Governors Issue Warning on Impact of CutsBy RAYMOND HERNANDEZ
Governors in both parties warned on Sunday of the potentially damaging consequences across the country if President Obama and Congress do not agree on a plan to avoid across-the-board spending cuts that are scheduled to take effect beginning on Friday.
With the prospect of a last-minute agreement in Washington increasingly unlikely, the governors said the scheduled cuts would have a grave impact in a wide range of areas, including the military, Border Patrol and job growth.
“The effects will be significant, and people will feel them,” Gov. John Hickenlooper of Colorado said on the CBS News program “Face the Nation.”
“There’s been so much uncertainty about what the cuts will be,” said Gov. Jan Brewer of Arizona, who also appeared on the program. “It’s really going to hurt our economy.”
On Friday, $85 billion in cuts will automatically begin taking effect, with many domestic programs facing reductions of as much as 9 percent and military programs being reduced by 13 percent over the rest of the federal fiscal year.
Mr. Obama and his Democratic allies in Congress have been hoping that the threat of drastic automatic cuts – particularly those to the Pentagon – would force Republicans to the bargaining table and lead them to accept a compromise that included a mix of spending cuts and tax increases.
But as of late last week, Republicans made it clear that they would not accept any additional increase in taxes to avoid the scheduled cuts, known as the sequester. Many Republicans believe their party already relented significantly when they agreed on New Year’s Eve to $600 million in tax increases to end the last budget standoff.
On Sunday, some governors held out hope that the president and Congress could still get a deal even at this late stage. But they also insisted that the nation would be hit hard if the cuts were allowed to go into effect.
Appearing on “Face the Nation,” Gov. Martin O’Malley of Maryland described the sequester cuts as a threat to the economy and seemed to advocate Mr. Obama’s notion of a “balanced approach” that mixed spending cuts and tax increases.
“These are job killing cuts,” he said. “We cannot cut our way to prosperity.”
Gov.

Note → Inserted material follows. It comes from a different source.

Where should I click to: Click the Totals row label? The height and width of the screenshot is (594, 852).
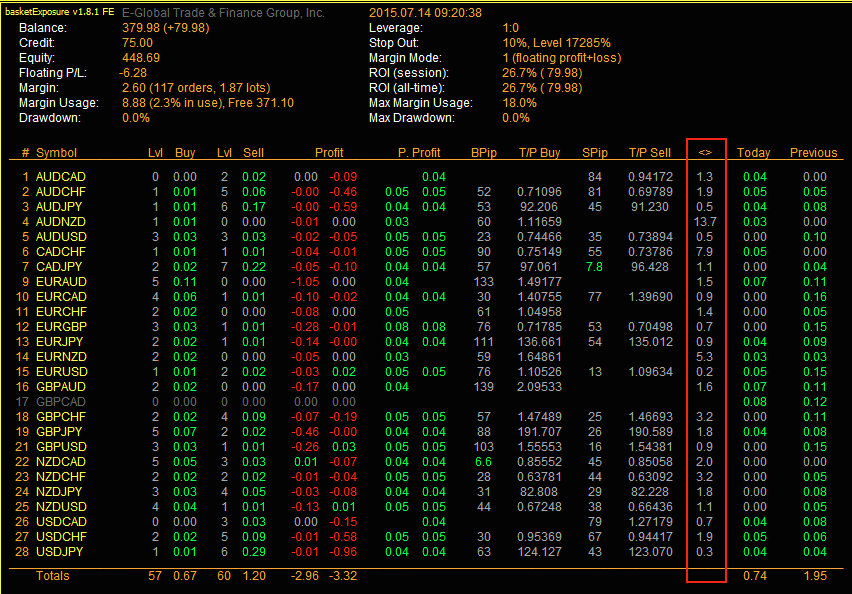coord(53,576)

Bob McDonnell of Virginia said that while cuts in government spending were necessary, he expressed concern that the automatic cuts would fall too heavily on the military.
Mr. McDonnell, speaking on “Face the Nation,” faulted Mr. Obama, suggesting he was using the threat of cuts to exact concessions from Republicans. “I think the president is overplaying his hand in order to get people to raise taxes,” he said.